Rabbi Reinman was pressured by Charedi rabbinic leaders to withdraw his book and end his book tour with that Reform Rabbi. He submitted to their wishes. That ended any chance he had to improve his relationship with fellow Jews who were secualr. By his own admission he was reaching out and painting a more positive picture of Orthodox Jewry. And he was supported in this ‘Kiruv’ effort by his good friend the Reform rabbi who co-authored the book.
Why would a Reform rabbi support the Kiruv work of an Orthodox rabbi?
As I said - one of the things that heterodoxy has in common with Orthodoxy is that they want to preserve the Jewish people. They want to stop the attrition. That’s why the Reform movement has done a 180 and now embraces ritual.
And the Conservative movement now regrets its infamous ‘Psak’ permitting driving to Shul on Shabbos. They realize that by removing things that make Judaism Jewish they have in effect contributed to the attrition. In fact if I understand correctly their branch in Israel the Masorti are fairly observant. Except for some problematic theological differences – in practice I’ll bet one could hardly distinguish between a Masorti Jew and a Dati Jew.
Nonetheless it remains important to know exactly what Judaism is. Who defines it? That is where the devil is - in the details. Heterodox movements still want to define Judaism in ways that are completely unacceptable to Orthodoxy. So it is important to continue to reject their legitimacy.

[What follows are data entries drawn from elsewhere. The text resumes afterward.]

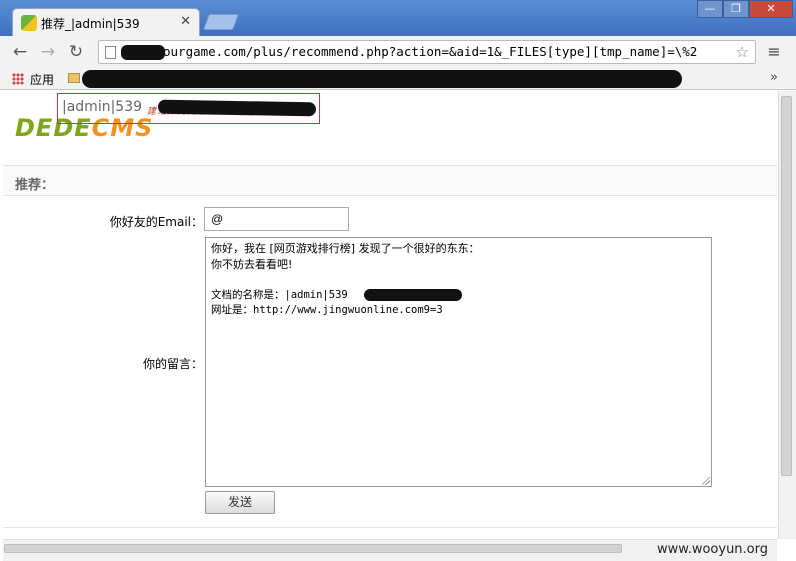 The width and height of the screenshot is (796, 561). I want to click on message-line, so click(458, 280).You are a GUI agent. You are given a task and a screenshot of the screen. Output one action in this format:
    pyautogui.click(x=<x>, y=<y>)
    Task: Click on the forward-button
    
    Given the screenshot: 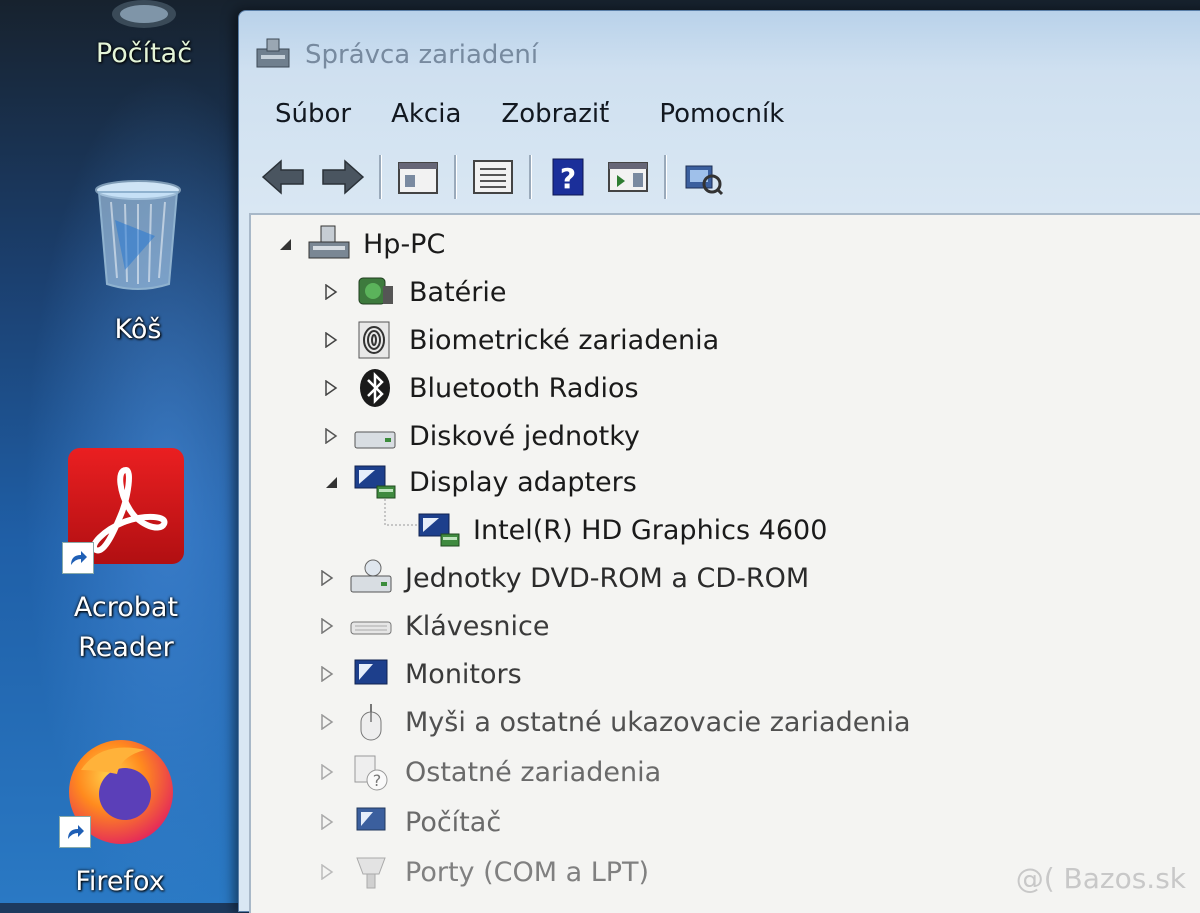 What is the action you would take?
    pyautogui.click(x=343, y=177)
     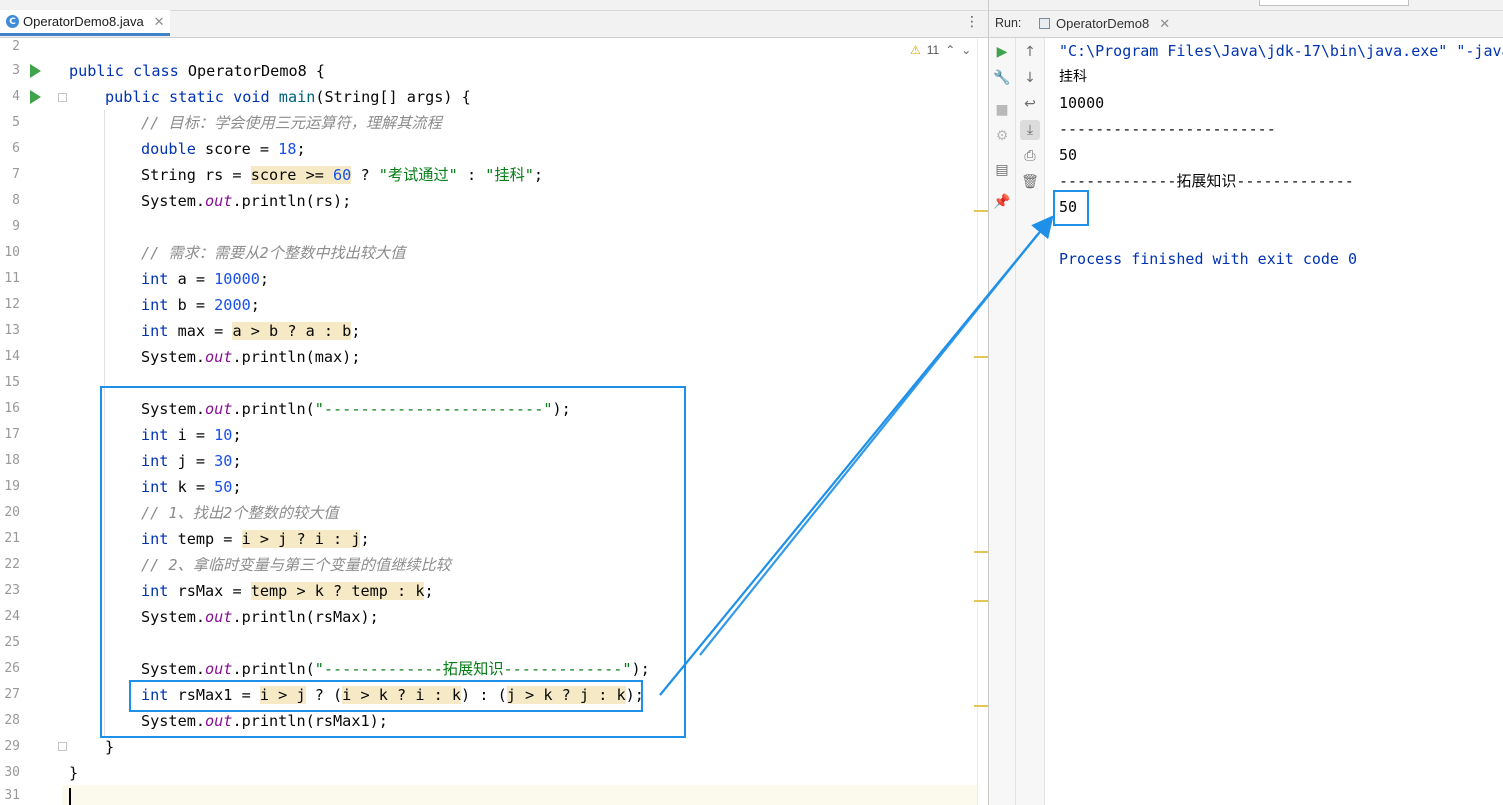 I want to click on warning-count: 11, so click(x=933, y=50).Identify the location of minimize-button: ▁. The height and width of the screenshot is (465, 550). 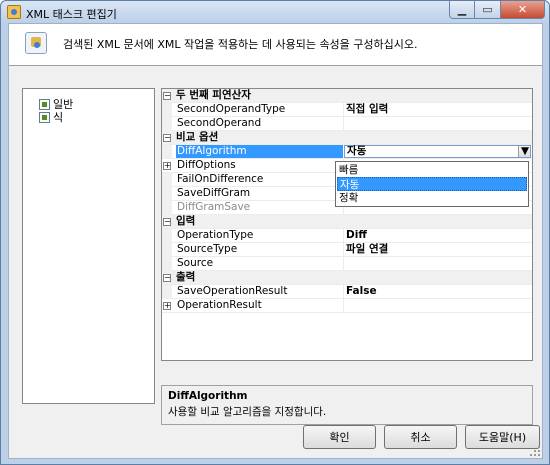
(462, 10).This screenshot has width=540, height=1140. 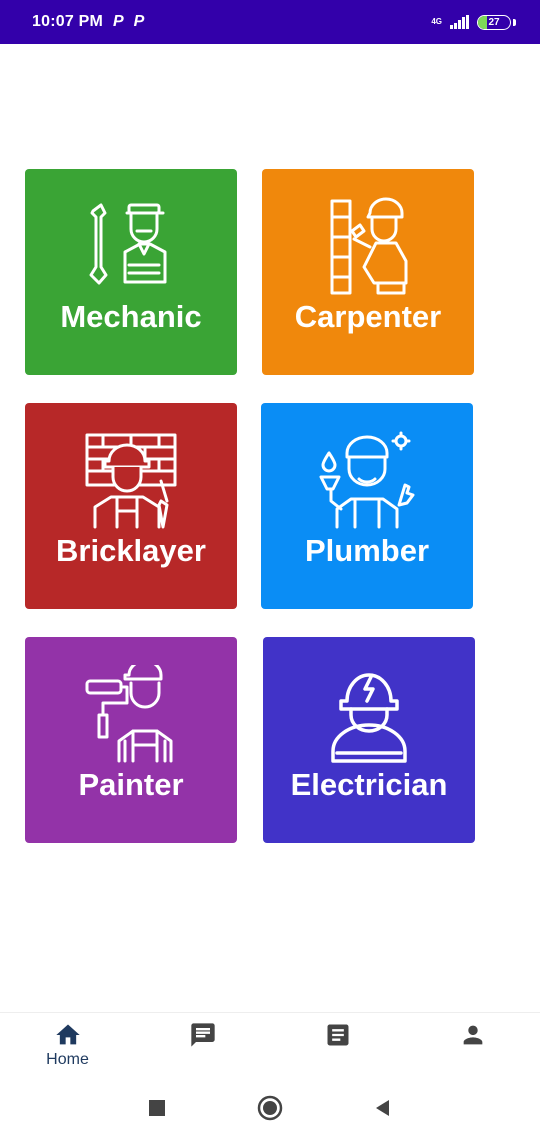 What do you see at coordinates (131, 481) in the screenshot?
I see `bricklayer-icon` at bounding box center [131, 481].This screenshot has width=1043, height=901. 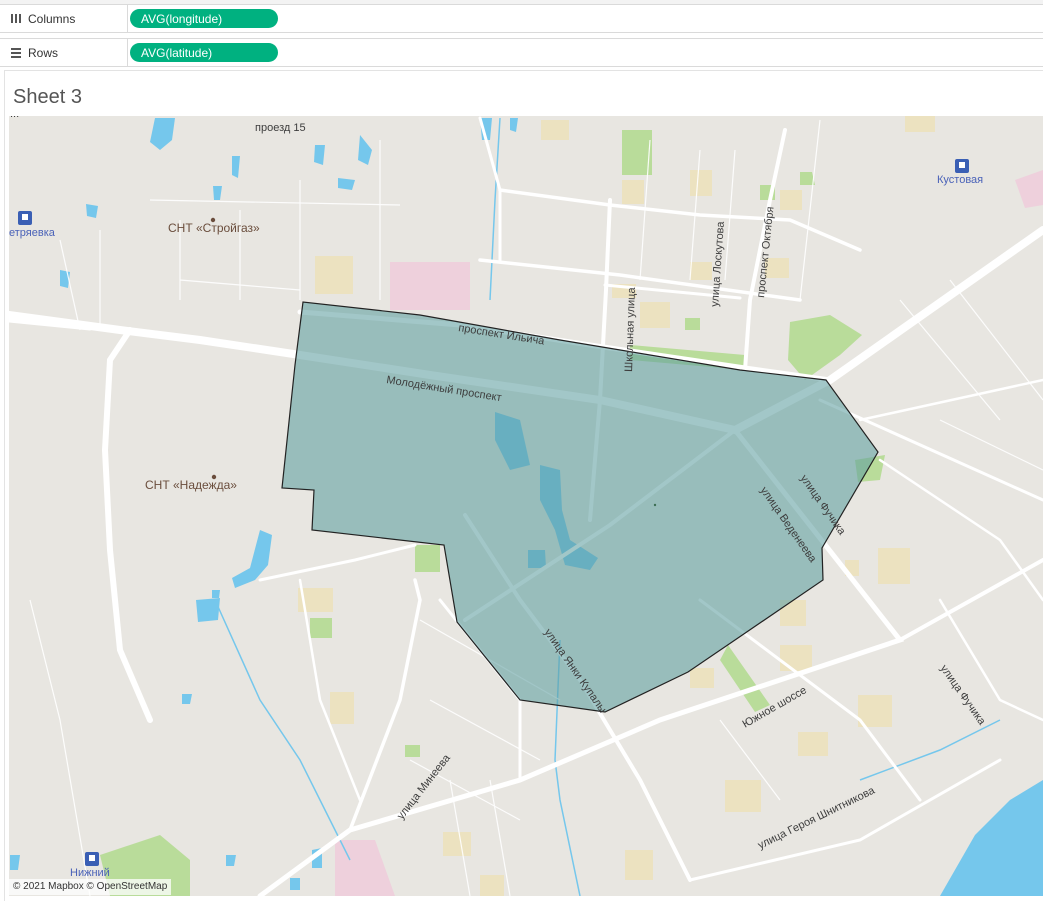 What do you see at coordinates (655, 505) in the screenshot?
I see `park-dot` at bounding box center [655, 505].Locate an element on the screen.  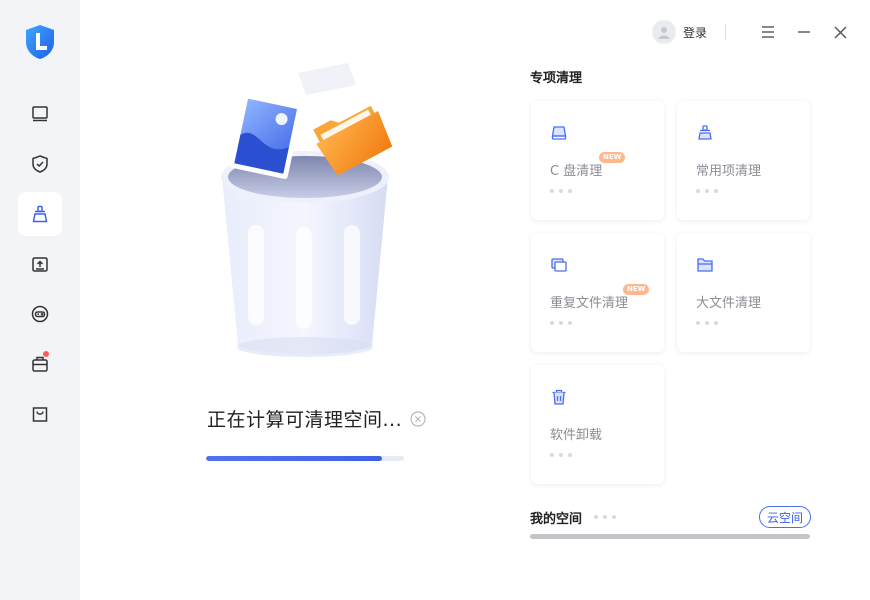
title-bar-divider is located at coordinates (726, 32).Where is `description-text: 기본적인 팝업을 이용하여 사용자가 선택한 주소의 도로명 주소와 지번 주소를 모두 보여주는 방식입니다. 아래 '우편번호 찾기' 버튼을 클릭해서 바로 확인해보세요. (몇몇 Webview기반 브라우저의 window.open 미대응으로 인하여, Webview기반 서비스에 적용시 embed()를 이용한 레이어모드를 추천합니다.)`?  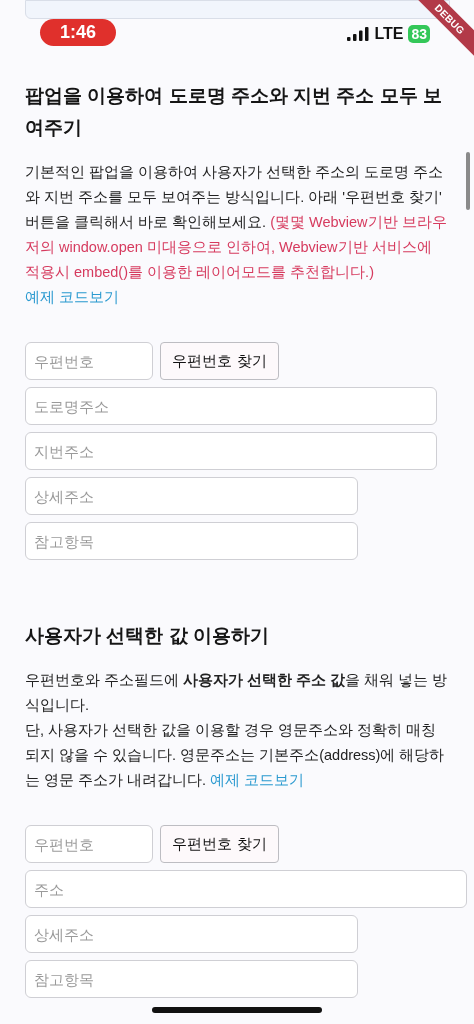 description-text: 기본적인 팝업을 이용하여 사용자가 선택한 주소의 도로명 주소와 지번 주소를 모두 보여주는 방식입니다. 아래 '우편번호 찾기' 버튼을 클릭해서 바로 확인해보세요. (몇몇 Webview기반 브라우저의 window.open 미대응으로 인하여, Webview기반 서비스에 적용시 embed()를 이용한 레이어모드를 추천합니다.) is located at coordinates (236, 222).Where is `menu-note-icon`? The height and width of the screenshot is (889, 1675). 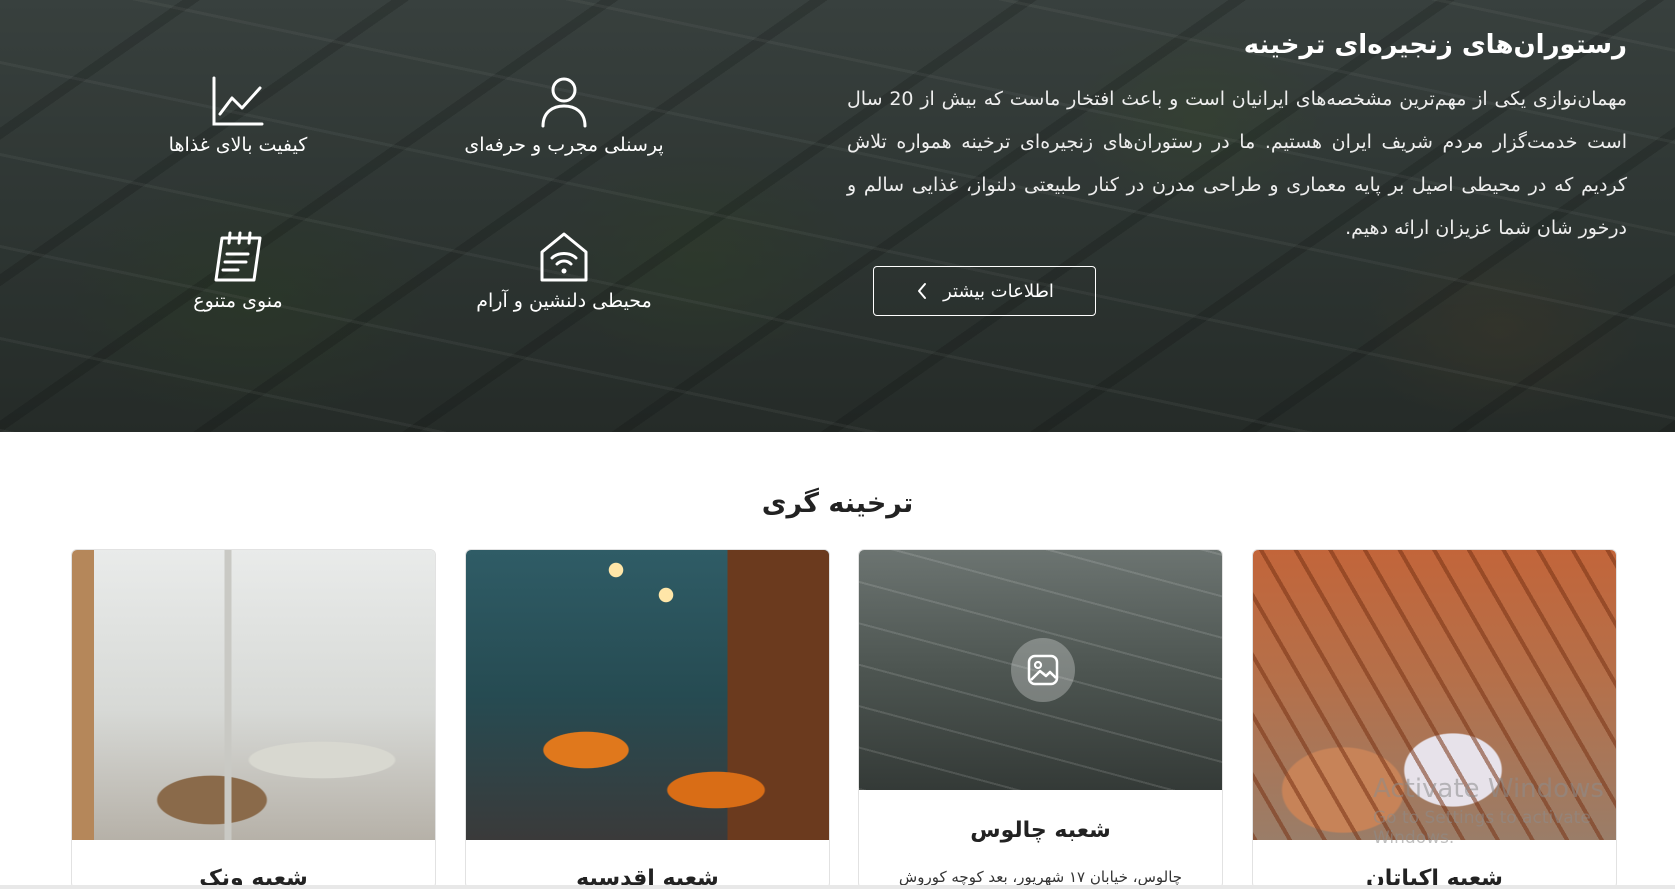
menu-note-icon is located at coordinates (238, 256).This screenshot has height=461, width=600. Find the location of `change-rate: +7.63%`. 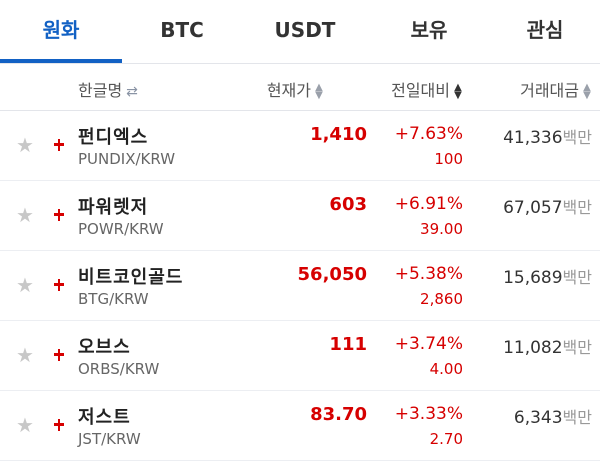

change-rate: +7.63% is located at coordinates (428, 134).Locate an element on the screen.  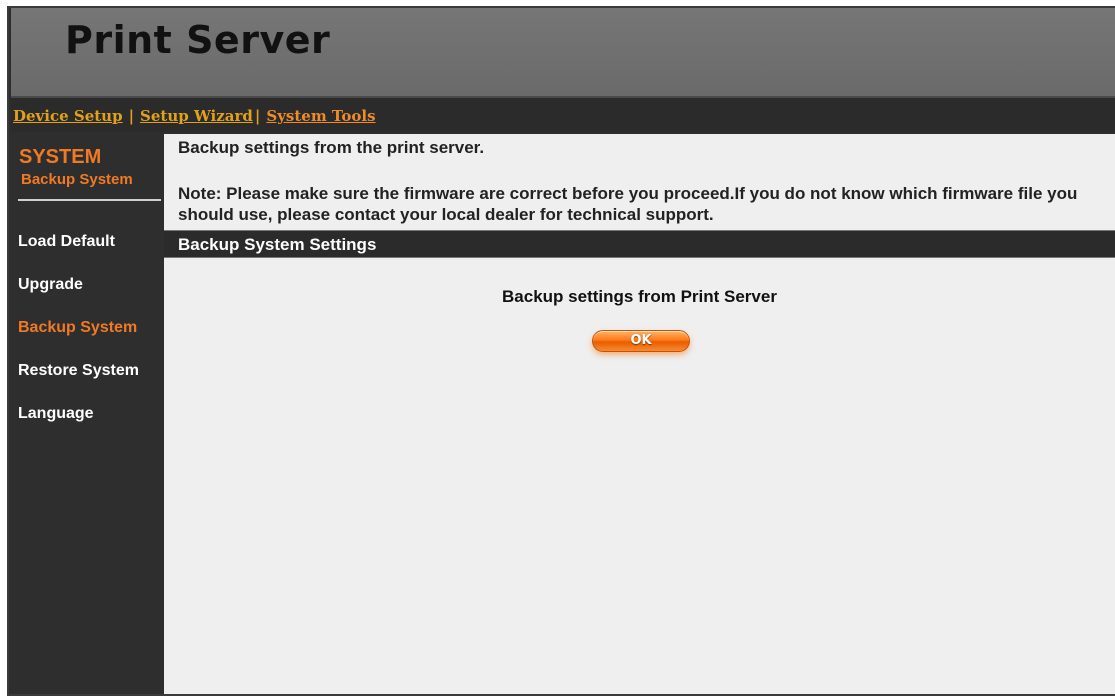
sidebar-item-upgrade: Upgrade is located at coordinates (50, 285).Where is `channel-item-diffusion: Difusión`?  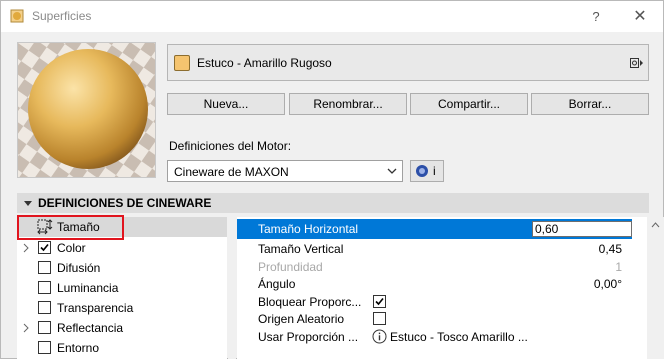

How is it then possible to achieve any semblance of unity if we are divided about the very definition of what we want to unite around?
What is Judaism? This is a question asked by Marc Erlbaum in a Jewish Exponent op-ed. From the article:
I was fortunate to be one of 50 participants invited to a two-day retreat last month called "The Conversation." Sponsored by The Jewish Week, a New York weekly, the annual program is an opportunity for a diverse group of Jews from across the country to come together to discuss Jewish issues. There is no agenda other than communication and creating bonds between segments of the Jewish community that are rarely in contact or in concert.
Mr. Erlbaum did not say whether he was Orthodox but from his words I suspect that he is. If that’s true - was he right in attending? Or did he cross the line and in effect tacitly legitimize heterodoxy by his presence? I don’t know the answer to that. But I do think it is a positive step to have dialogue with your brethren. Not every contact should be seen as recognition. I believe Rav Soloveitchik was right. There are circumstances that would allow interaction. Interaction breeds understanding and acceptance. And that can ultimately save Jews for Judaism – a goal all denominations aspire to.